Michigan agency casts critical eye on state's film tax credits
Film incentive tax programs have been touted as a welcome revenue generator for state coffers. There are now more than 40 states that offer such tax breaks to Hollywood filmmakers, siphoning off production from Southern California. Economically depressed Michigan boasts the most aggressive film tax incentive program in the country.
But a recent report from a fiscal agency that advises the Michigan state Senate is raising pointed questions about the value of the program, claiming more money is going out than coming in.
Since offering a film tax credit of up to 42% in 2008, Michigan has emerged as favorite destination for Hollywood. The state has attracted more than 100 movie and TV productions, from “Transformers 3” and the horror spoof “Vamps” to the new ABC cops drama “Detroit 1-8-7.” Spending on film productions in the state has mushroomed: to $224 million in 2009, up from $2 million in 2007, according to the Michigan Film Office.
But a report by the Senate Fiscal Agency, which evaluates state programs, has thrown cold water on the upbeat picture — renewing debate about whether film incentives are worth the cost to taxpayers.

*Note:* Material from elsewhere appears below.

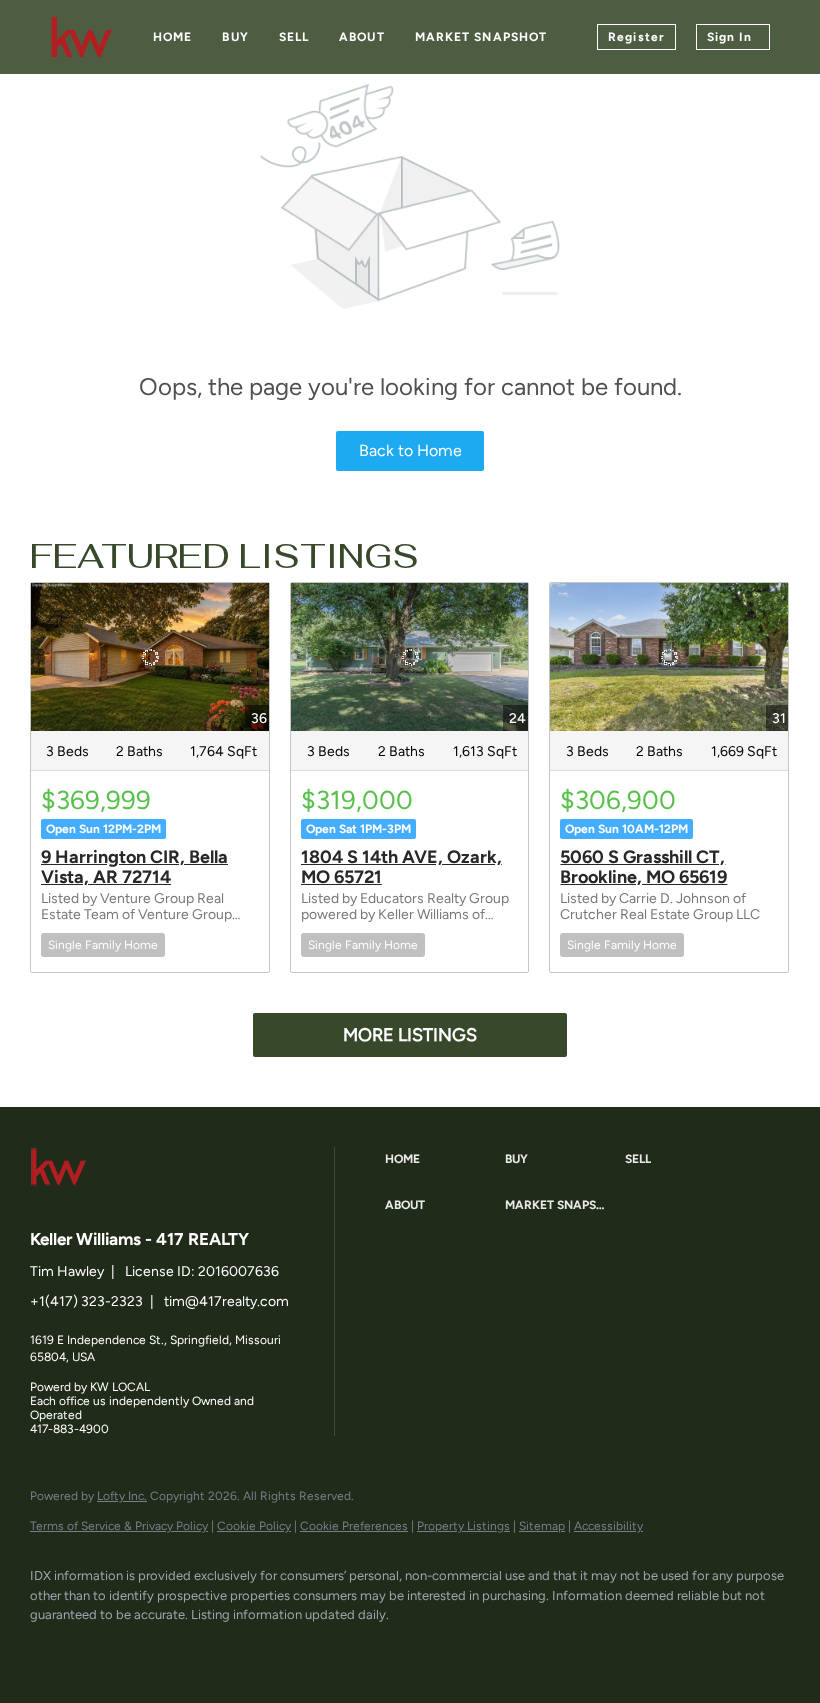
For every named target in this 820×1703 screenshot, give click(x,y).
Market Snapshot (481, 37)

The report found that the subsidies — which work like a rebate toward qualified production expenses — generate roughly 10 cents in new tax revenue for each dollar paid to filmmakers. In 2009, for example, the state spent $68.7 million on film tax credits but generated only $7.5 million in tax revenue from the film production activity, leaving the state with a net loss of $61.2 million.
The study concluded that nearly half of the expenditures that qualified for the state’s media production credit did not affect the Michigan economy, mainly because they were made to individuals and firms outside of the state. Additionally, the state agency disputed as unverifiable job creation claims touted by the state’s Film Office.

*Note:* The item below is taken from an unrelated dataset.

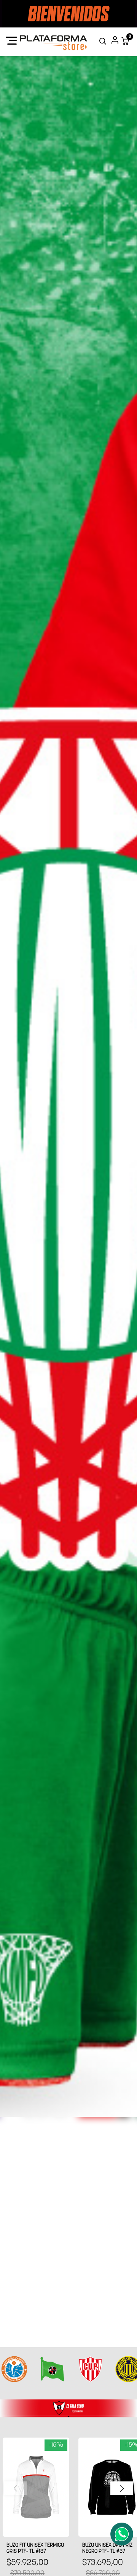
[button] (121, 2488)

“Any probable impact from the film incentives is likely to have a negligible impact on economic activity in Michigan,’’ the report concluded in its sobering tone.
Carrie Jones, Michigan’s Film Office director, has countered that it’s too early to evaluate the program and says it is “misleading” to measure the program based on tax revenue alone, citing the positive effect on jobs and small businesses that service the industry. “The program provides benefits for Michigan that the numbers alone don’t account for but are critical to understanding the overall impact on the state,’’ Jones said. “It is reigniting our entrepreneurial spirit, providing hope and excitement in our communities and reshaping Michigan’s image.”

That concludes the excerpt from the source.